»»

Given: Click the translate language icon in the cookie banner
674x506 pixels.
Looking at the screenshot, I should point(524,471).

««
»»

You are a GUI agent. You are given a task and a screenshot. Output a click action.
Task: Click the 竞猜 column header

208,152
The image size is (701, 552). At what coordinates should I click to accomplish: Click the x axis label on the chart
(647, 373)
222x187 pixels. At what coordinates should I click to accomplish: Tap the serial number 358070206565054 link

««
»»

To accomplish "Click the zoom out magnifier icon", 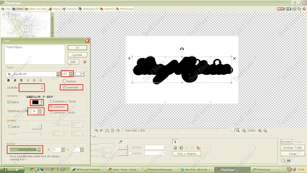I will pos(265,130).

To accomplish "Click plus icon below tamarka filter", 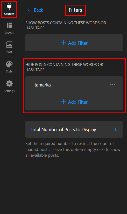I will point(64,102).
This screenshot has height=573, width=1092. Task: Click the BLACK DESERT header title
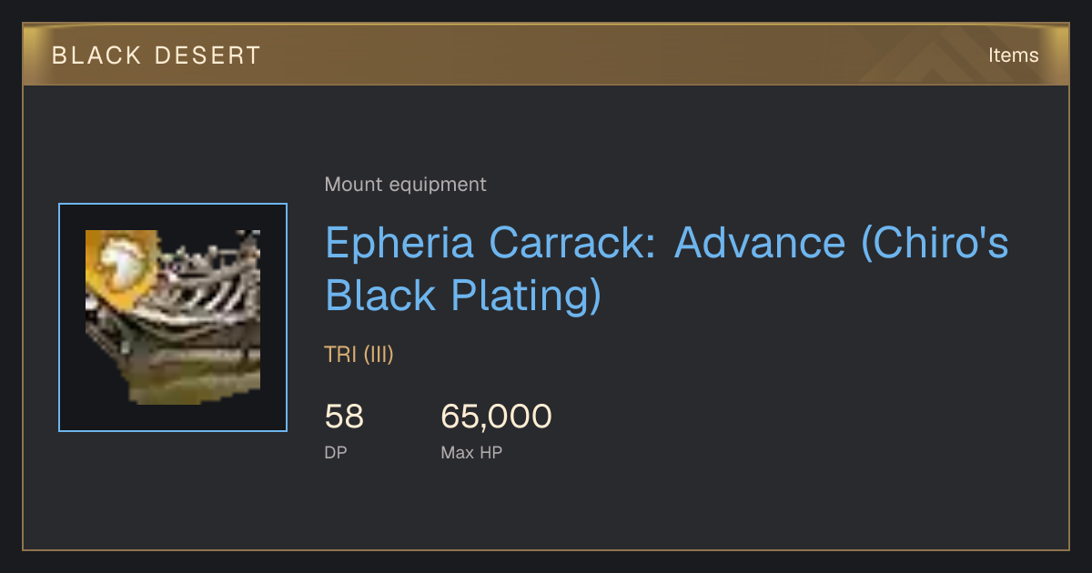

««

Problem to work on: All lines in the data above from the one with "The image size" through the one with "222x187 pixels. At" must be repeated exactly, and no others.

Your response:
The image size is (701, 552). At what coordinates should I click to accomplish: Click the x axis label on the chart
(647, 373)
222x187 pixels. At what coordinates should I click to accomplish: Tap the serial number 358070206565054 link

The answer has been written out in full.